Who is the best Hamlet you’ve seen? Watch classic versions of Hamlet’s famous soliloquy by Laurence Olivier, 1948 I Derek Jacobi, 1980 I Kevin Kline, 1990 I Kenneth Branagh, 1996 I Ethan Hawke, 2000At last count I’d seen 40 Hamlets, beginning with Richard Burton, of whom my boyhood memory is simply that he scowled and throbbed and would rather have been drinking in Swansea than dying in Elsinore. God help me, I’ve reviewed 35 of them. I’ve seen virtuous Hamlets like Simon Russell Beale and baleful, brooding ones like Nicol Williamson, mad ones like Mark Rylance, sound-minded ones like Toby Stephens, and several so mentally ambiguous that they justified Rosencrantz and Guildenstern’s summing-up of the prince in Tom Stoppard’s Shakespeare spin-off: “stark raving sane.”
I’ve seen some manage the near-impossible, which is to be dull, and some become highly eccentric. I’ve seen Paul Rhys’s willowy, weepy Hamlet scrub his nails and Yorick’s skull in a bath while orating about destiny, Jonathan Pryce internalise his father’s ghost into a deep voice that burped its demands up from his stomach, Samuel West’s scruffy student prince share a joint with the Rosensterns, and Frances de la Tour, my first female Hamlet, mooch lankily about in clothes best suited to a transport cafe specialising in soggy chips. I’ve even seen George Anton’s druggie prince (isn’t he said to be “blasted with ecstasy”?) rape an Ophelia whose corpse was also used by a necrophiliac Horatio; but that time the director was Calixto Bieito, the Catalan maverick of whom the rest should be silence.

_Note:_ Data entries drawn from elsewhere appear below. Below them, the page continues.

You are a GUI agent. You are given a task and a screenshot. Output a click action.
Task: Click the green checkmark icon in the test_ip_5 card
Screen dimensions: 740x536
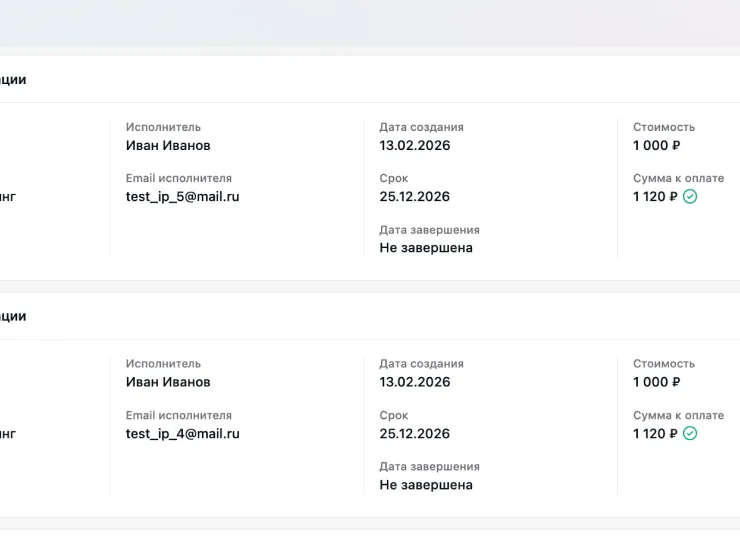click(690, 196)
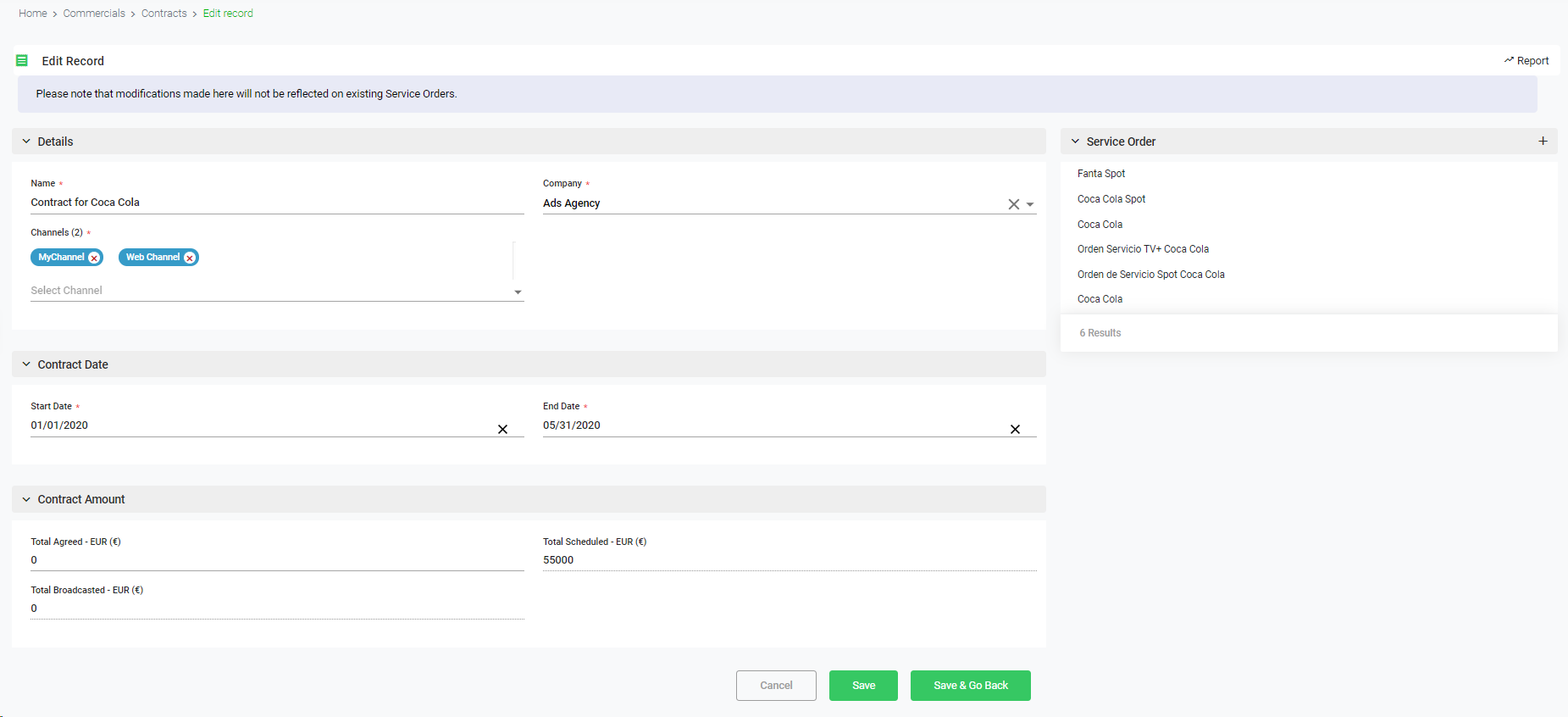Click the Save & Go Back button
This screenshot has height=717, width=1568.
click(x=970, y=686)
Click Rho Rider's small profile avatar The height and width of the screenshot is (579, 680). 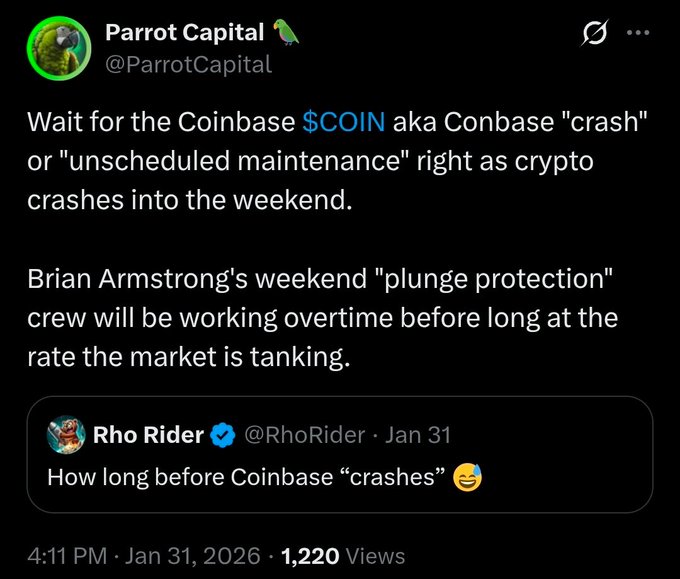click(65, 435)
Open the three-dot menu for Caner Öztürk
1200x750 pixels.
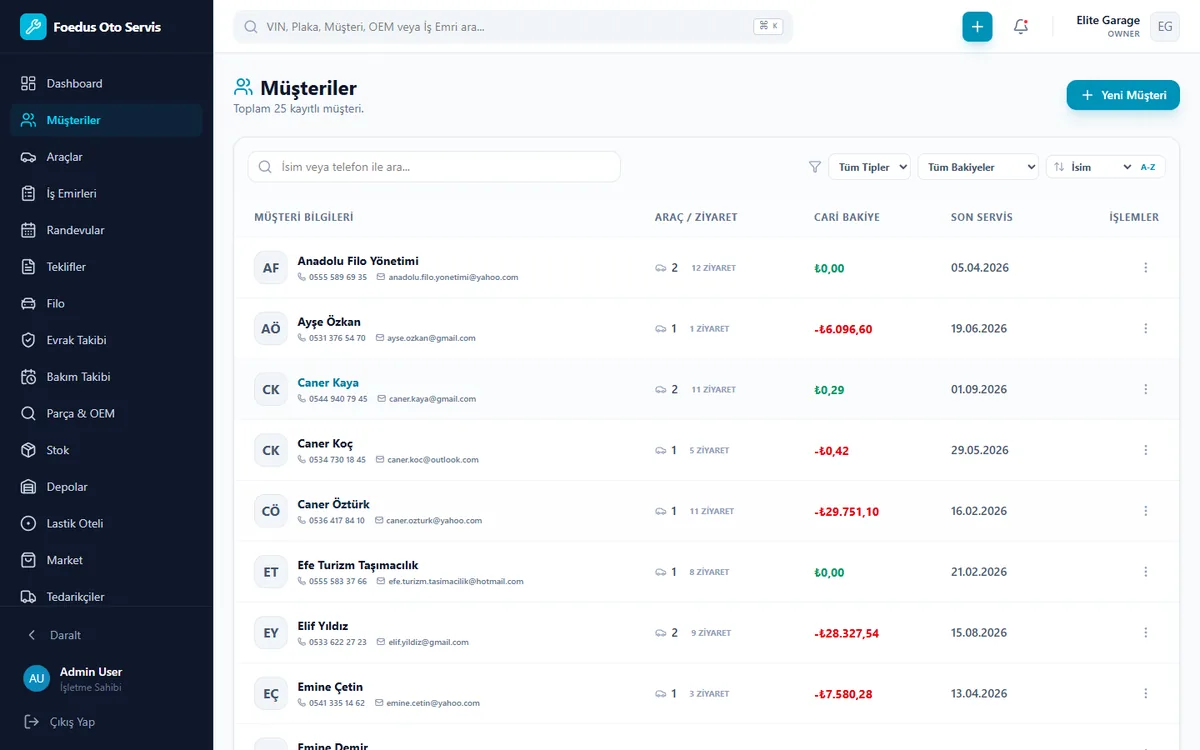click(1146, 511)
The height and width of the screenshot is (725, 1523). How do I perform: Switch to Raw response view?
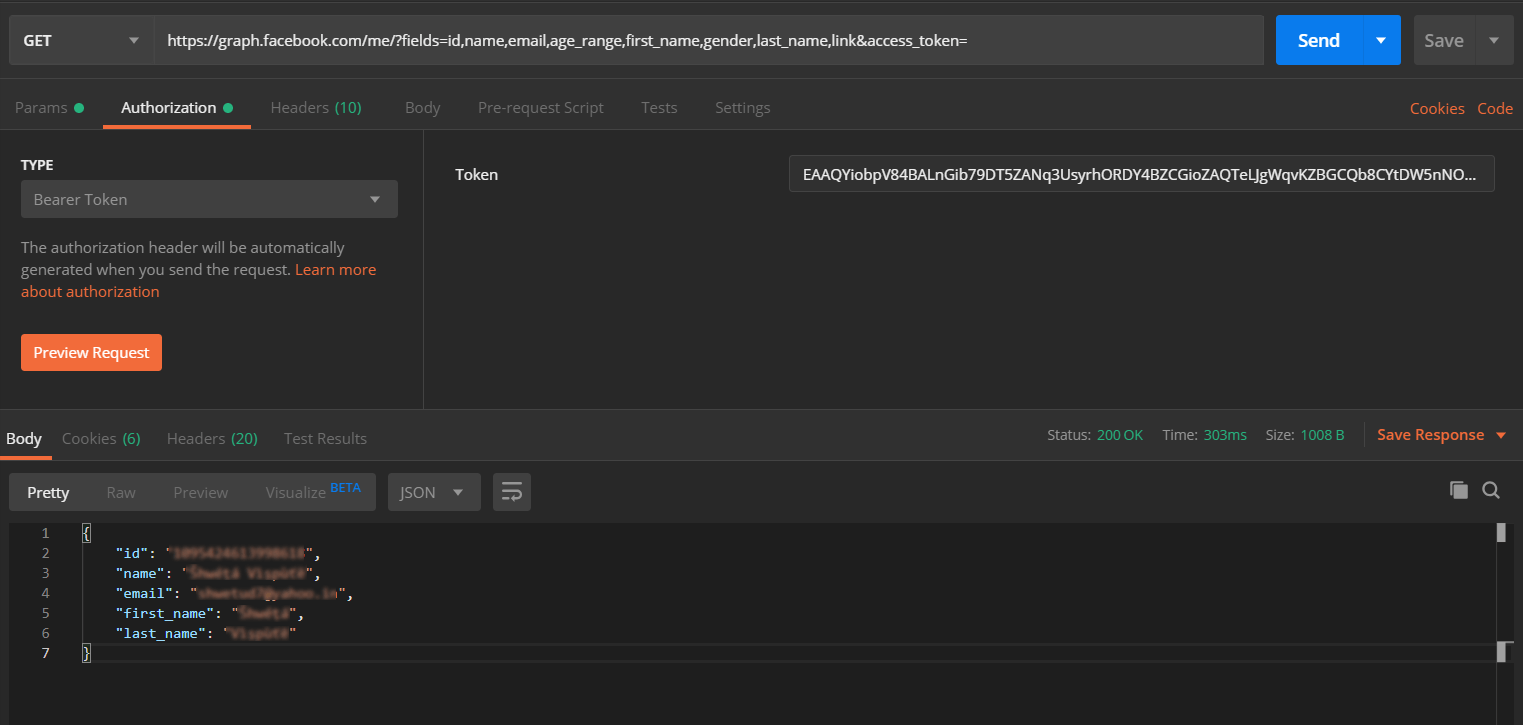click(x=120, y=491)
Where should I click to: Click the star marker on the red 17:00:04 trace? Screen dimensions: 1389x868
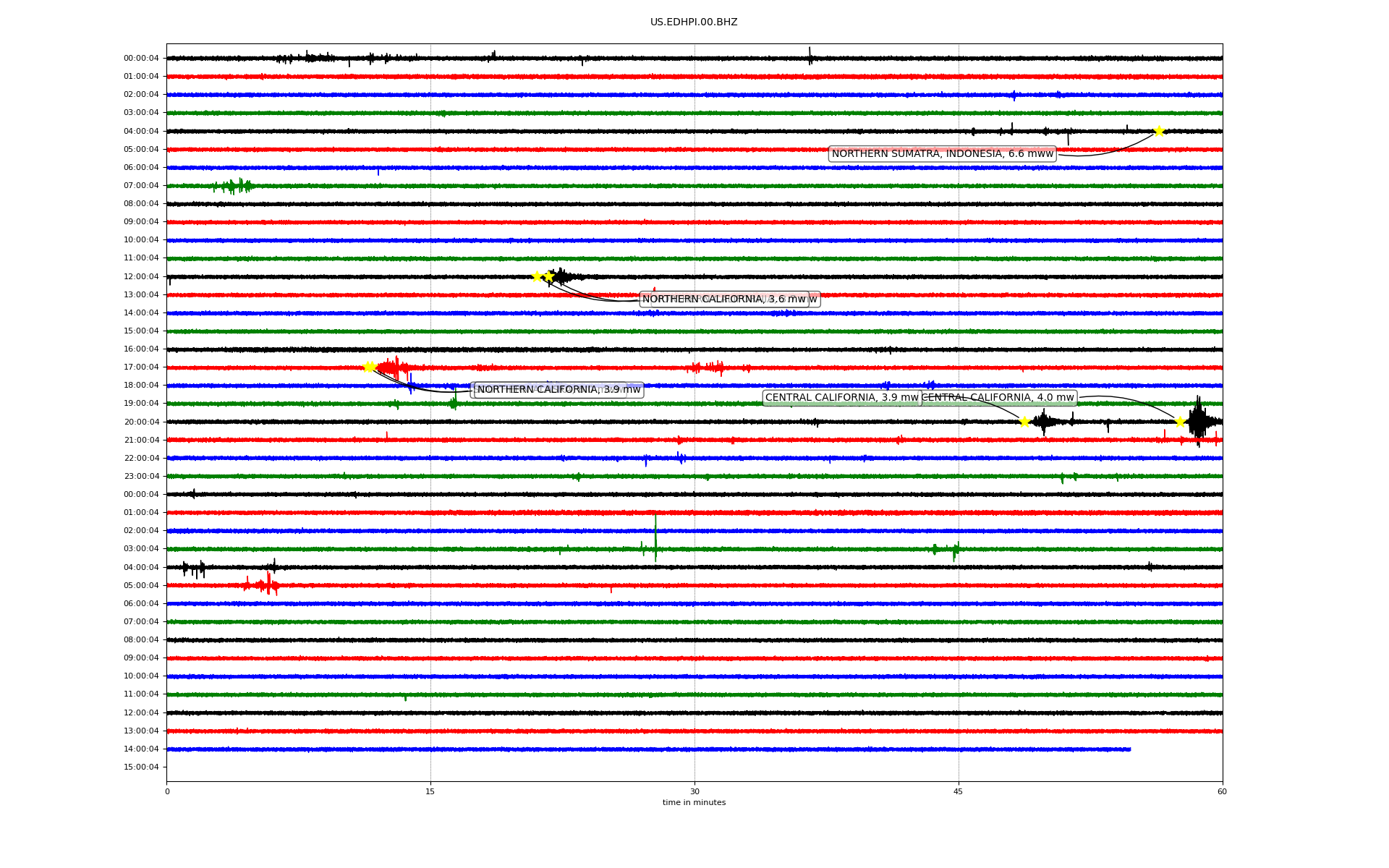(x=369, y=367)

Who is the best Hamlet I’ve seen or, to put it another way, the worthiest heir to gentle Garrick and ferocious Kean, sensitive Gielgud and ballsy Olivier? That’s a question well worth asking now, with David Tennant soon to emerge from his Tardis to play Hamlet, Kenneth Branagh directing Jude Law’s prince next year, and Jonathan Miller staging the play in Bristol next month. But it’s hard to answer because the search is for a complete Hamlet and, really, there’s no such being.
His own testimony is that he is very proud, revengeful and ambitious, Ophelia’s that he is the glass of fashion, the expectancy of the state and a noble courtier, soldier and scholar, and Fortinbras’s that he would have “proved most royal”. But every claim needs qualification.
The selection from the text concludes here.